Benchmarking of variant calling and mutation detection tools
DNA sequencing technology is developing very rapidly. Next Generation Sequencing (NGS), also known as High-Throughput Sequencing (HTS) or Deep sequencing, has revolutionized the speed and cost of DNA sequencing. With the latest machines, one can determine the sequence of nucleotides, the building blocks of DNA, with an extreme speed relative to what could be done only 6 years ago. In the course of two weeks one machine can sequence up to 600 billion base pairs, divided into 6 billion short sequences of 100 base pairs each. For comparison, the entire human genome consists of about 3 billion base pairs. The cost of sequencing has also been reduced dramatically. However, in order to be more widely used clinically, even higher cost-effective solutions are required.

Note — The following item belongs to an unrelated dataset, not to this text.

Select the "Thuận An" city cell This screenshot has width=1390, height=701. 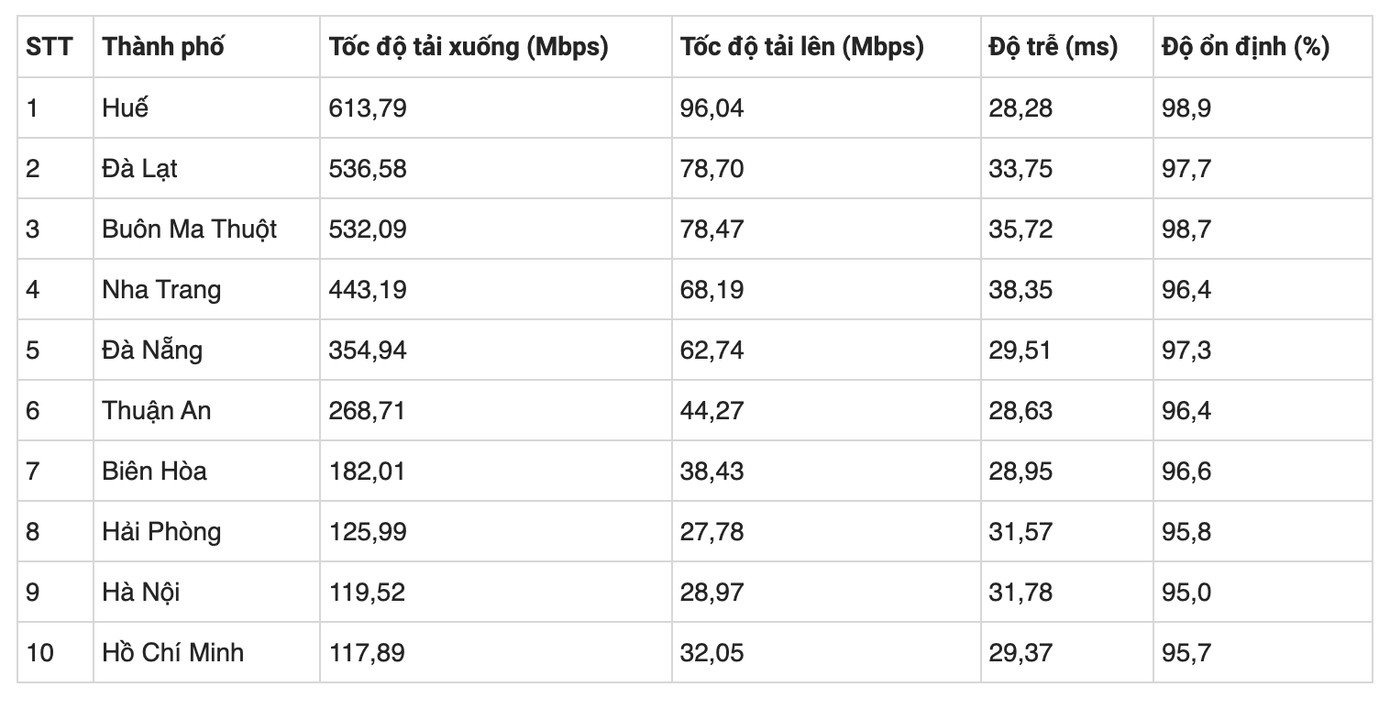[x=156, y=410]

Sequencing may be performed on a DNA sample from a human individual in order to identify the variants present in one individual’s genetic profile, or the mutations that have occurred in particular cells (e.g. in a cancer cell vs a normal cell), as compared to a reference sequence. When such a sample has been sequenced, all the short sequences first have to be mapped back to the correct location on the reference genome. Due to sequencing errors and variation in the genome between human individuals, the short sequences may not match perfectly, making the task of finding the correct location difficult. A large number of programs to map such short sequences against a reference genome have been developed. The quality of the results and speed of such programs varies, and they also have many parameters that can be adjusted. Subsequently any variants from the reference need to be determined. This is called variant calling. The variants may be relatively simple, like single nucleotide variants (SNVs) or polymorphism (SNPs) and small deletions or insertions, or they may be complex (large insertions and deletions, inversions, repetitions, translocations etc). Several tools for discovering variants and detecting mutations are available.
Both variant calling and mutation detection is challenging. Numerous methods have been developed, and new approaches are constantly being tried out. However, the assessment of how well such algorithms perform is not trivial. This means that although a plethora of methods are available, it is not easy to know which method will perform best under certain conditions.
The goal of this project is to develop a system that could be used for the assessment of how well various tools for variant calling and/or mutation detection perform. Data sets and evaluation procedures should be established that could be automatically applied to different methods.
The project is suitable for anyone with an interest in bioinformatics, who has some programming experience, and who possess basic knowledge in statistics.